■ PROBLEM STATEMENT: Beginning at the line that contains "AEZ (67, 1504)", reproduce the entries below exactly, ending with the line that contains "Entrevistas (49, 209)". Omit each picture.

■ EXTRACTED INFORMATION:
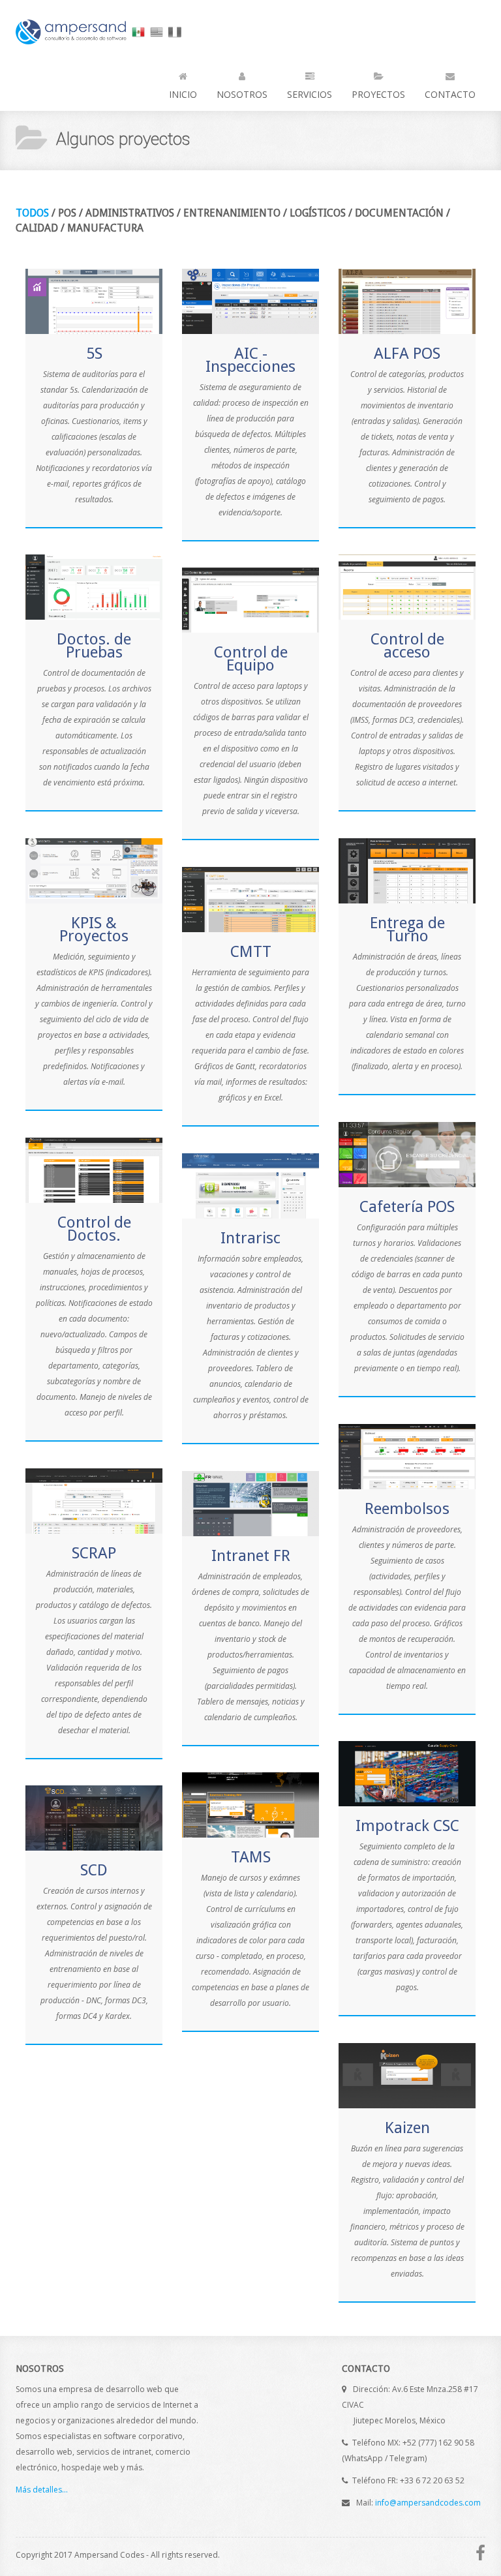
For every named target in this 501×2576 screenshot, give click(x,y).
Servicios (309, 94)
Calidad (37, 228)
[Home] (72, 21)
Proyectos (378, 94)
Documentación (399, 213)
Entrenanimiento (232, 213)
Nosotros (242, 94)
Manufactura (105, 228)
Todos (32, 213)
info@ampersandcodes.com (428, 2502)
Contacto (450, 94)
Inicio (183, 94)
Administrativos (129, 213)
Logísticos (318, 213)
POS (67, 213)
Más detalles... (42, 2489)
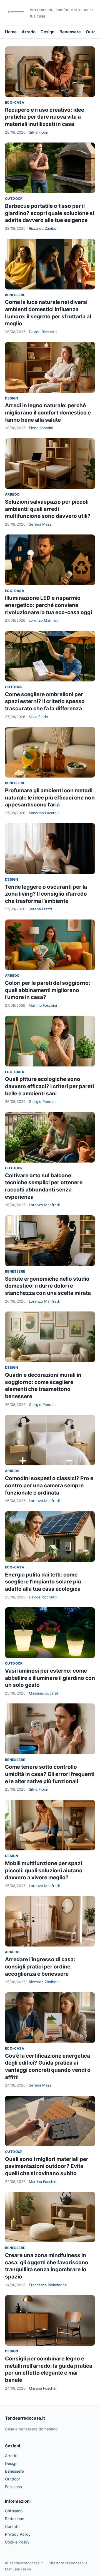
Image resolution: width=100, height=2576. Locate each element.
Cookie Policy (17, 2542)
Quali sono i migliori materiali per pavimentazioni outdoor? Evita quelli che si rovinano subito (46, 2166)
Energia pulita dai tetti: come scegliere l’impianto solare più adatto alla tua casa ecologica (43, 1581)
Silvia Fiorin (38, 132)
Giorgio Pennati (42, 1101)
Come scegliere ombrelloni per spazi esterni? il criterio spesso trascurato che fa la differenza (45, 701)
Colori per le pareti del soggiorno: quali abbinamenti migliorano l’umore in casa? (47, 990)
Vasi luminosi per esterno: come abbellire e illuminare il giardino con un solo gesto (50, 1678)
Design (47, 31)
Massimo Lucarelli (44, 813)
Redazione (14, 2518)
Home (11, 31)
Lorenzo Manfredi (44, 620)
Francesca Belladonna (48, 2285)
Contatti (12, 2526)
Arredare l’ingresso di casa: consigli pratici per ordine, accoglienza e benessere (40, 1966)
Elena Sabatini (41, 428)
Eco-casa (14, 102)
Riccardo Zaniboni (44, 228)
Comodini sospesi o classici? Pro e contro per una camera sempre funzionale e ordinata (49, 1485)
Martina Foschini (43, 1005)
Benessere (70, 31)
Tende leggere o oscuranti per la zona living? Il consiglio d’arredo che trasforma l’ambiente (46, 894)
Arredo (29, 31)
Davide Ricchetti (43, 331)
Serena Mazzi (40, 524)
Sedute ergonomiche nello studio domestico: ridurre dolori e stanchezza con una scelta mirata (48, 1286)
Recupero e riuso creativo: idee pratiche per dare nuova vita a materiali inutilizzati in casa (44, 117)
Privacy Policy (18, 2534)
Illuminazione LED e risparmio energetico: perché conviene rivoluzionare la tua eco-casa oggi (48, 605)
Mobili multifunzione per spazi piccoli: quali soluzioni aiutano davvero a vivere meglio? (43, 1870)
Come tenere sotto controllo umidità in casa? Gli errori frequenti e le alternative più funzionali (49, 1774)
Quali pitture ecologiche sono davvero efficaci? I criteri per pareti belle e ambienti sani (49, 1086)
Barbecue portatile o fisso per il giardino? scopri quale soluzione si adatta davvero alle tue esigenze (49, 213)
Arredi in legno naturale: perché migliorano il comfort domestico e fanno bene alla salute (48, 412)
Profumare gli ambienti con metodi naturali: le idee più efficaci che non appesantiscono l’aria (50, 797)
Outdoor (14, 198)
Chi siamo (13, 2510)
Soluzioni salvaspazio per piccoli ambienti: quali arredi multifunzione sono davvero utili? (48, 509)
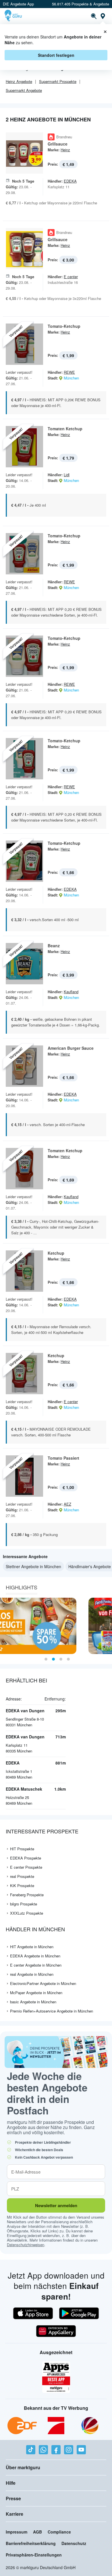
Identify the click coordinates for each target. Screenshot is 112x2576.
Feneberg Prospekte (27, 1894)
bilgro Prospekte (23, 1904)
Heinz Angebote (19, 81)
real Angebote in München (31, 1974)
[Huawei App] (56, 2331)
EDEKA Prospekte (25, 1858)
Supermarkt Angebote (24, 90)
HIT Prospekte (22, 1848)
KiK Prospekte (22, 1885)
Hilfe (11, 2483)
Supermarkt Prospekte (57, 81)
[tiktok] (30, 2449)
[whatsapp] (43, 2449)
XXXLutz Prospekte (26, 1913)
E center (71, 276)
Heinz (65, 149)
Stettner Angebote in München (33, 1566)
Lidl (66, 474)
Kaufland (71, 991)
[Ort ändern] (102, 16)
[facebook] (56, 2449)
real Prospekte (22, 1876)
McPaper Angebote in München (36, 1992)
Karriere (14, 2514)
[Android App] (79, 2313)
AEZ (67, 1504)
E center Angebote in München (35, 1965)
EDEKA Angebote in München (35, 1956)
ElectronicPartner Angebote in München (43, 1983)
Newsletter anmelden (56, 2205)
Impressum (16, 2532)
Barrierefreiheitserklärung (31, 2543)
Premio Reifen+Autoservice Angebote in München (51, 2011)
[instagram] (68, 2449)
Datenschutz (73, 2543)
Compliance (59, 2532)
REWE (69, 372)
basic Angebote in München (33, 2001)
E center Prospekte (26, 1867)
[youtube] (81, 2449)
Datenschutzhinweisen (25, 2244)
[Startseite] (14, 16)
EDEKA (70, 181)
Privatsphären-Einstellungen (34, 2555)
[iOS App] (33, 2313)
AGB (37, 2532)
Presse (13, 2498)
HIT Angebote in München (31, 1946)
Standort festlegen (56, 55)
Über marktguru (23, 2467)
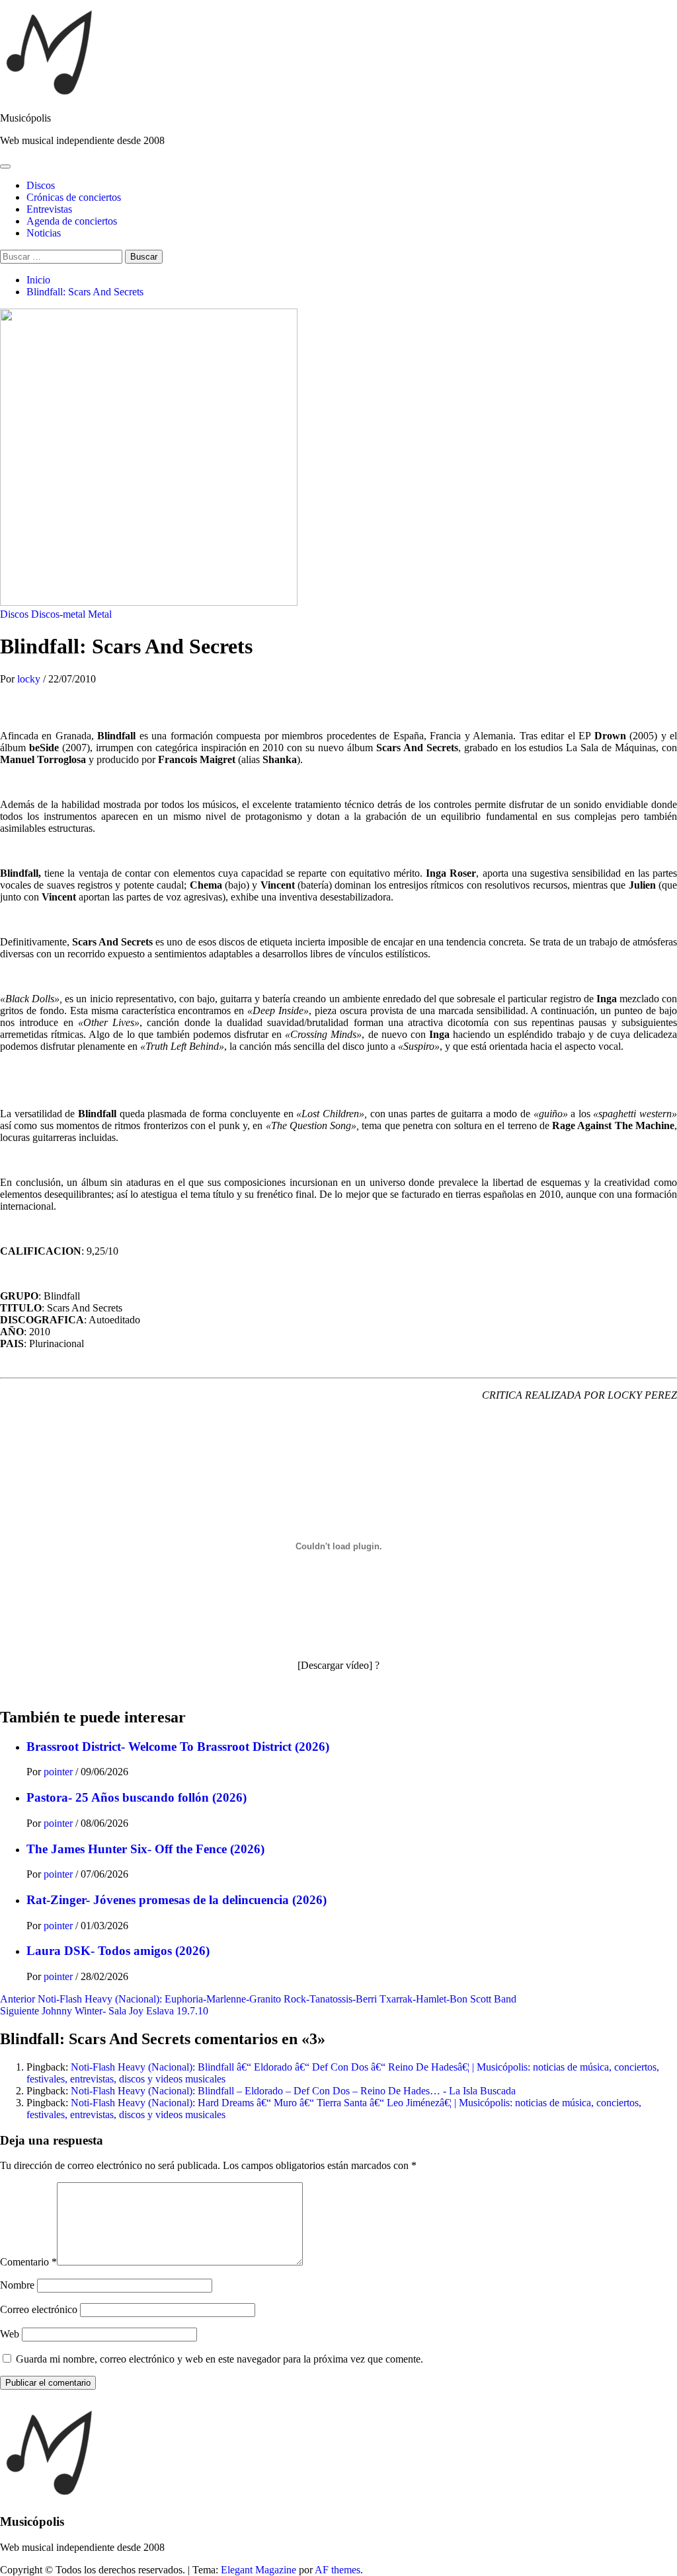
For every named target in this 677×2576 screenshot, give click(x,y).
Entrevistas (49, 209)
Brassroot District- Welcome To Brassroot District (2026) (177, 1746)
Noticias (43, 233)
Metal (100, 614)
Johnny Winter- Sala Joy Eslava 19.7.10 (104, 2010)
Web (9, 2333)
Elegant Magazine (258, 2569)
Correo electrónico (38, 2309)
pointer (59, 1771)
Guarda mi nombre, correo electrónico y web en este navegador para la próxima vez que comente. (219, 2359)
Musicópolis (25, 118)
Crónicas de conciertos (73, 197)
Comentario (28, 2261)
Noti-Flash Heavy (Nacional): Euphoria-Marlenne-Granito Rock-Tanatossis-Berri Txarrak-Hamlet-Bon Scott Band (258, 1999)
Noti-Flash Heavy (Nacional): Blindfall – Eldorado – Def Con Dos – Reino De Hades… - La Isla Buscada (293, 2090)
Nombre (17, 2285)
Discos (40, 185)
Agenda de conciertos (71, 221)
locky (30, 678)
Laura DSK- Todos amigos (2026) (118, 1951)
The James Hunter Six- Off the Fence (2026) (145, 1849)
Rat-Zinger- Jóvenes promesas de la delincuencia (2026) (176, 1900)
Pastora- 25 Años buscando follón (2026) (136, 1797)
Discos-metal (58, 614)
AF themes (337, 2569)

■ RESPONSE BOX:
AEZ (67, 1504)
E center Angebote in München (35, 1965)
EDEKA Angebote in München (35, 1956)
ElectronicPartner Angebote in München (43, 1983)
Newsletter anmelden (56, 2205)
Impressum (16, 2532)
Barrierefreiheitserklärung (31, 2543)
Premio Reifen+Autoservice Angebote in München (51, 2011)
[instagram] (68, 2449)
Datenschutz (73, 2543)
Compliance (59, 2532)
REWE (69, 372)
basic Angebote in München (33, 2001)
E center Prospekte (26, 1867)
[youtube] (81, 2449)
Datenschutzhinweisen (25, 2244)
[Startseite] (14, 16)
EDEKA (70, 181)
Privatsphären-Einstellungen (34, 2555)
[iOS App] (33, 2313)
AGB (37, 2532)
Presse (13, 2498)
HIT Angebote in München (31, 1946)
Standort festlegen (56, 55)
Über marktguru (23, 2467)
For every named target in this 677×2576 screenshot, give click(x,y).
Entrevistas (49, 209)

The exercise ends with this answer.